While JHG argues that the only issue in this case pertains to appellees' nonpayment of invoices for services rendered and that the invoices were generated in Georgia, appellees assert as defenses a failure of consideration, a failure by JHG to satisfy conditions precedent to receiving payment, and a failure by JHG to perform all work required under the contract.   To the extent that appellees' defenses allege that JHG was not entitled to receive payment of the invoices due to its failure to properly monitor and manage the schedule, quality, and construction as required under the contract, the evidence and witnesses needed to address the issue are primarily located in Puerto Rico.   Furthermore, any site visit would have to take place in Puerto Rico, and over 60,000 documents pertaining to the project are being maintained there.   Indeed, seven other cases arising from the project are already pending in the federal and state courts in Puerto Rico.   Unlike the Georgia court, a Puerto Rico court has already established a depository for the project documents and has appointed a special master to provide oversight and assistance.

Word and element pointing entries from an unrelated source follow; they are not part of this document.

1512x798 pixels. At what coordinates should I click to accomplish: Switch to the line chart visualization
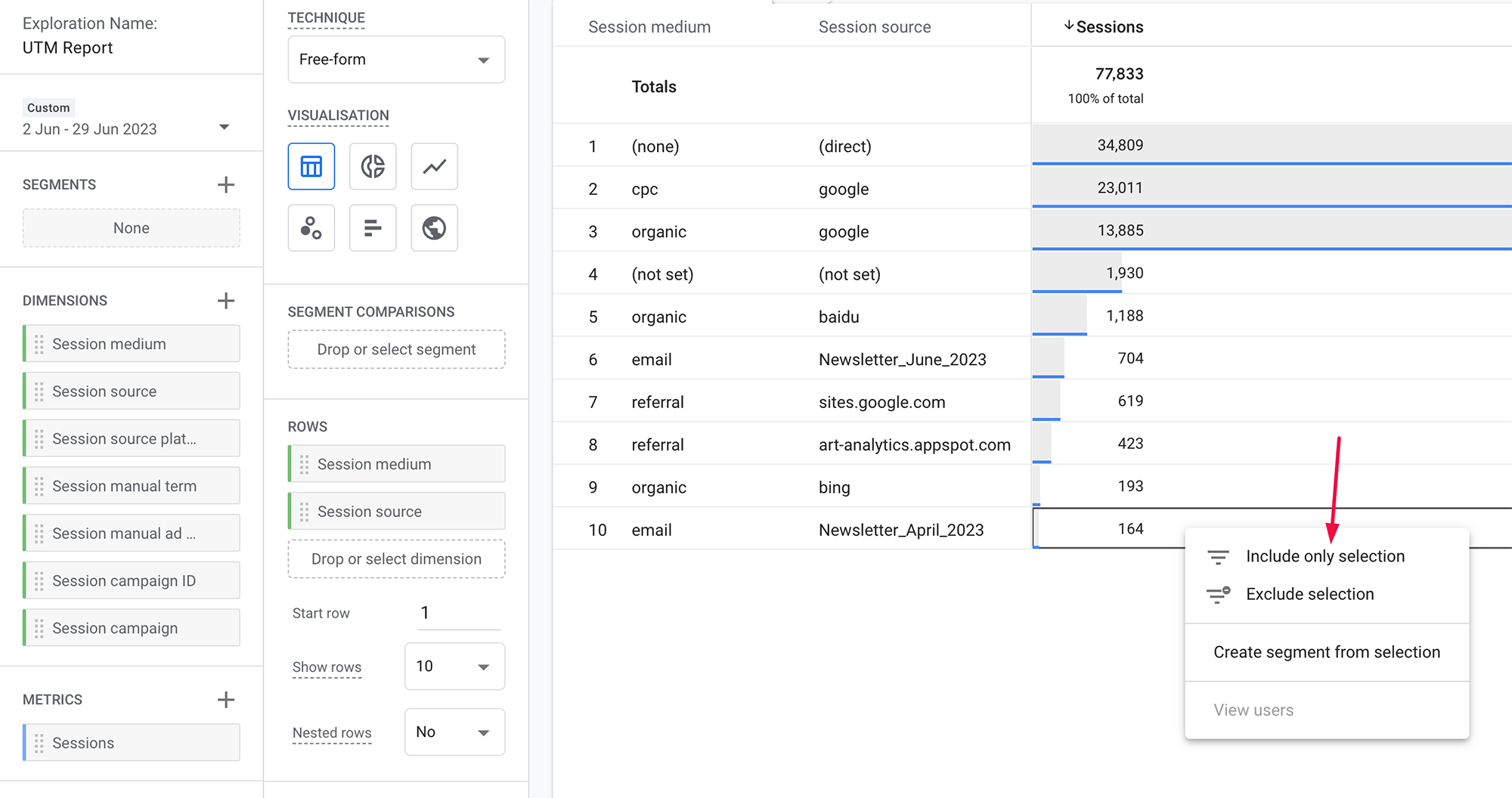[x=434, y=166]
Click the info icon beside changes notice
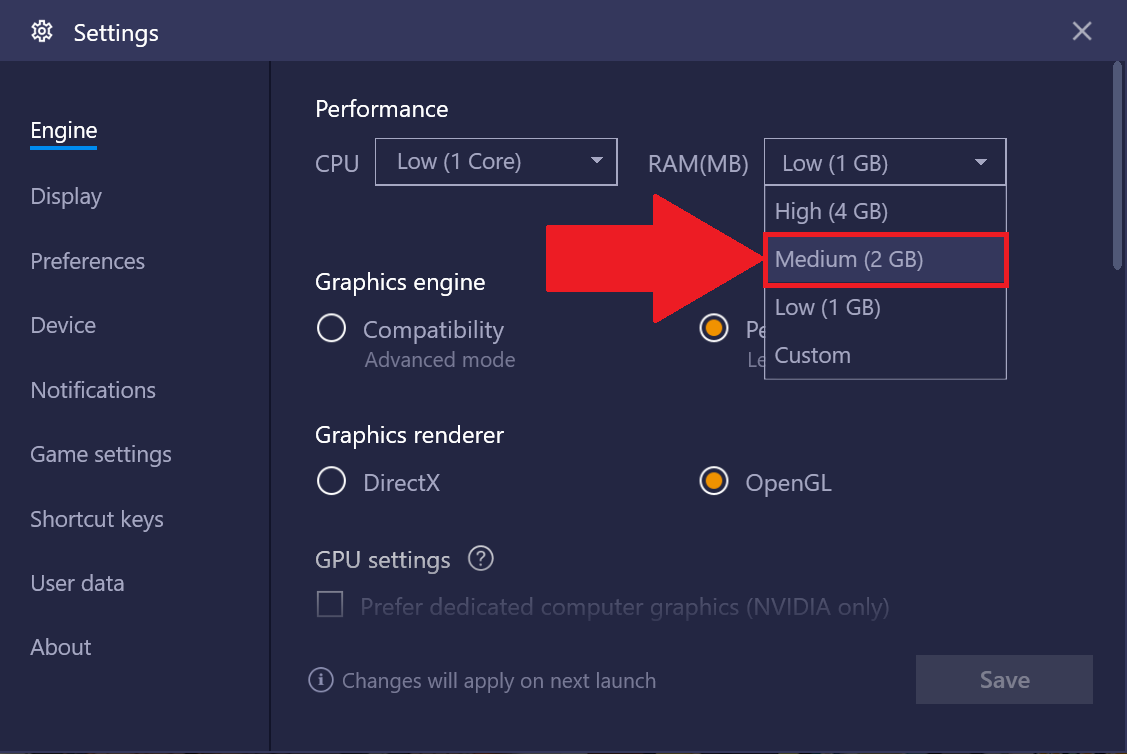 (x=321, y=680)
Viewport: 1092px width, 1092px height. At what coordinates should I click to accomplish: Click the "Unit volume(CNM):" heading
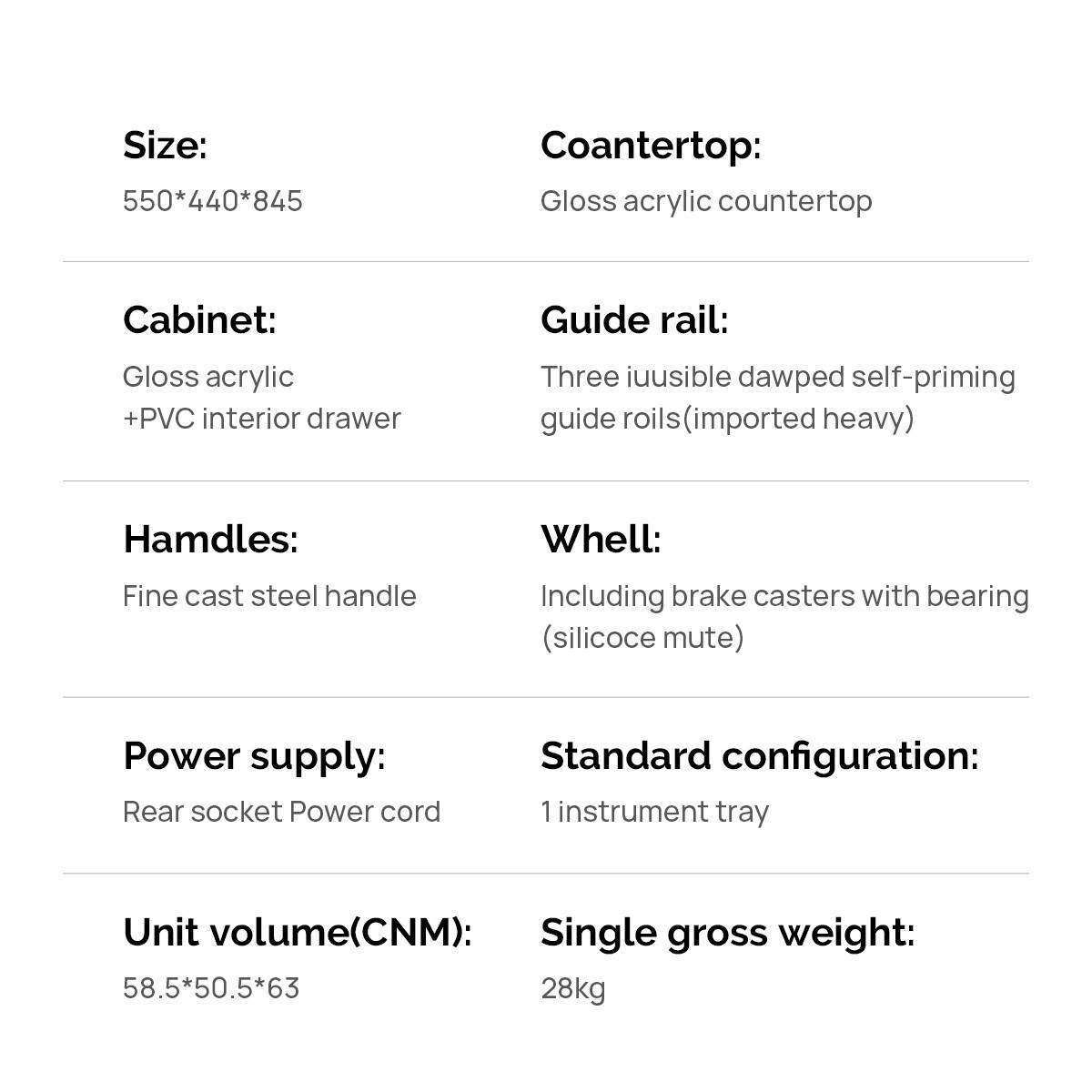297,932
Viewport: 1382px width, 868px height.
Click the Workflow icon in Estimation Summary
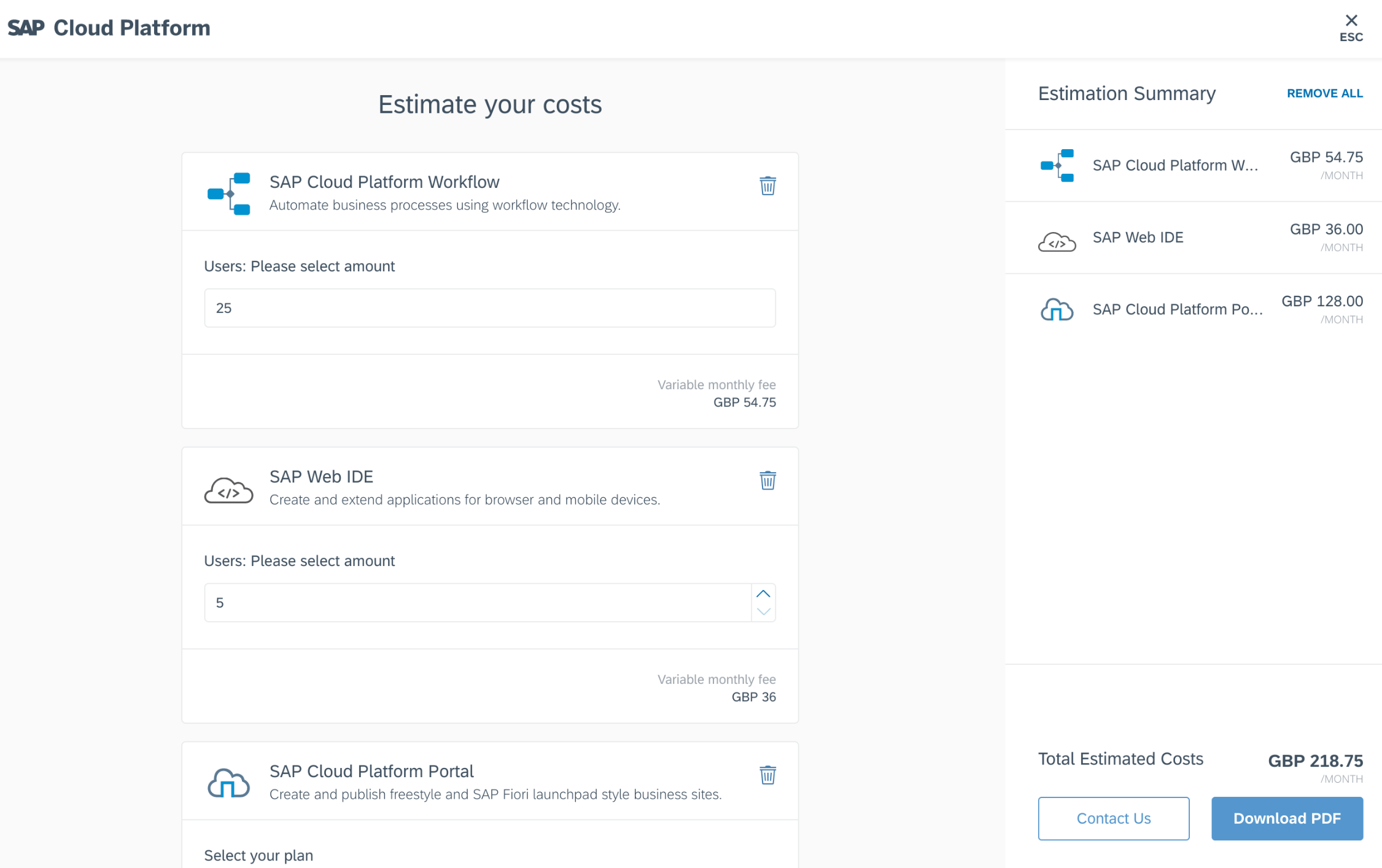point(1057,166)
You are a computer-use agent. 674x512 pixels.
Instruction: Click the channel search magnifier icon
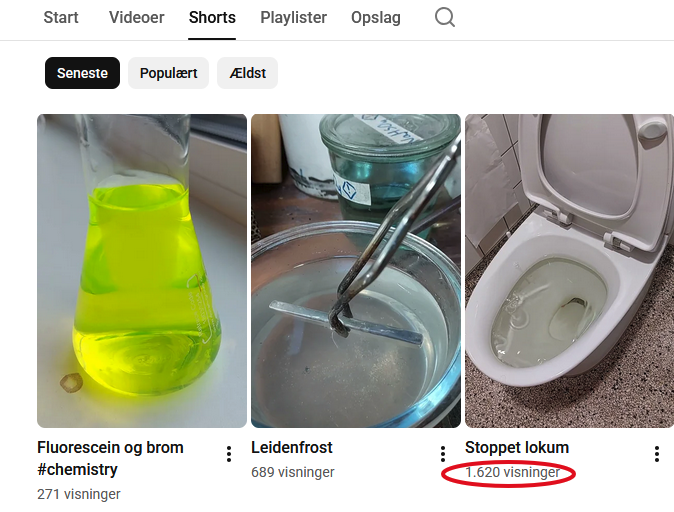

Additionally, appellees raised defenses of lack of personal jurisdiction below and argued that they had not had sufficient minimum contacts in Georgia.   They claimed that the only party to the contract with JHG was Cayo Largo Hotel, GP, Inc., the general manager of the Partnership.   Although there is a question as to whether a Georgia court would have personal jurisdiction over appellees, it is clear that a Puerto Rico court could properly exercise personal jurisdiction.

In light of this combined evidence, the trial court was authorized to weigh five of the statutory factors-(1), (2), (3), (5), and (6)-in favor of dismissal.   Even considering the traditional deference given to a plaintiff's choice of forum, the trial court's weighing of the five factors in favor of dismissal authorized the determination that in the interest of justice and for the convenience of the parties and witnesses, the lawsuit would be more properly heard in Puerto Rico.   The trial court did not abuse its discretion in dismissing the lawsuit on the ground of forum non conveniens pursuant to OCGA § 9-10-31.1.

Judgment affirmed.

FOOTNOTES

1.   The appellee entities consist of Cayo Largo Hotel Associates, S. en C. por A., S. E.;   Cayo Largo Hotel GP, Inc.;   Gabriel Fuentes, Jr. Construction Company, Inc.;   Medio Mundo, Inc.;   D Group Equity Holdings Associates, S. en C. por A., S. E.;   D Group Equity Holdings GP, Corp.;   V. Suarez & Company, Inc.;   Resort Services International (Cayo Largo), LP, S. E.;   and Inter-Continental Florida Investment Corp.

2.   The trial court determined that no evidence had been presented as to the fourth factor, whether there would be unnecessary expense or trouble to the appellees not necessary to JHG's own right to pursue its remedy.  OCGA § 9-10-31.1(a)(4).

BERNES, Judge.

BLACKBURN, P.J., and RUFFIN, J., concur in the judgment only.